YOUR INSTRUCTIONS: Among the records below, find the line that has "Given: Click the"; from there, give the lines again exactly, and stop after the line that has "You are a GUI".
====== RECORDS FOR THIS TASK
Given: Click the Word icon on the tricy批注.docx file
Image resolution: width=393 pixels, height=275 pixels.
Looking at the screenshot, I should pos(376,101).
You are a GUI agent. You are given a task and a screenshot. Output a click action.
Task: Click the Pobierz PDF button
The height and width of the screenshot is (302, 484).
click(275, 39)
============
====== RECORDS FOR THIS TASK
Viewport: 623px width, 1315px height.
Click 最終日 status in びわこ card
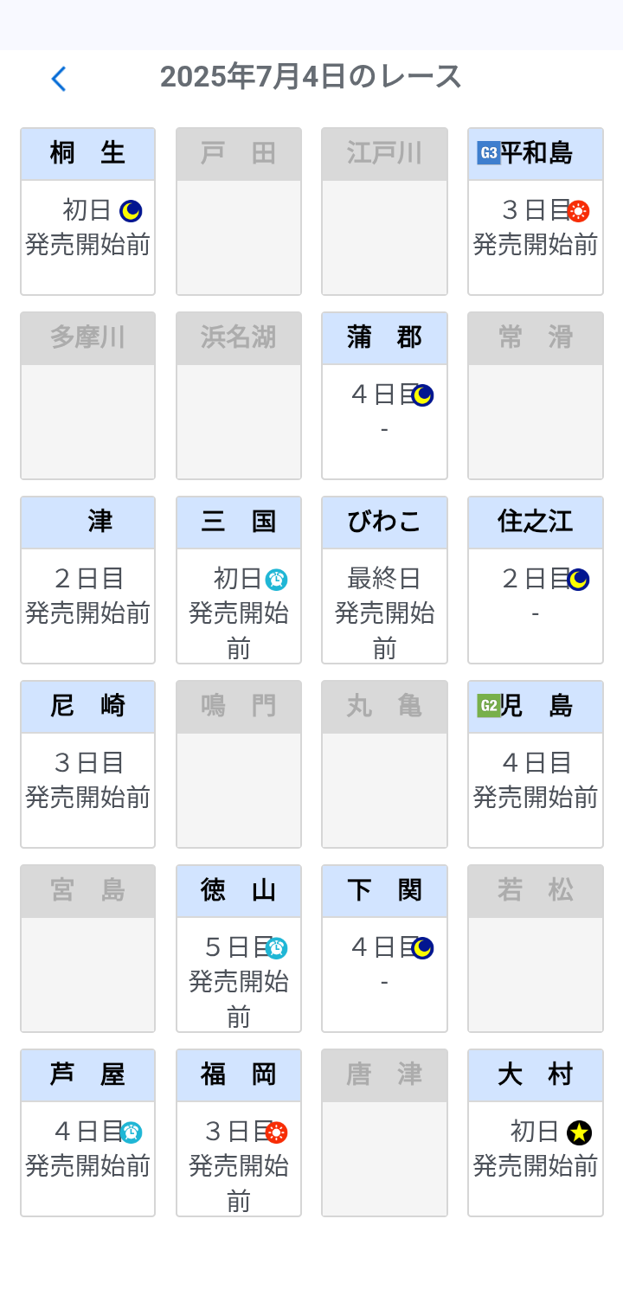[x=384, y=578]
============
TASK SOLUTION:
Given: Click the Word icon on the tricy批注.docx file
Image resolution: width=393 pixels, height=275 pixels.
Looking at the screenshot, I should pos(376,101).
You are a GUI agent. You are given a task and a screenshot. Output a click action.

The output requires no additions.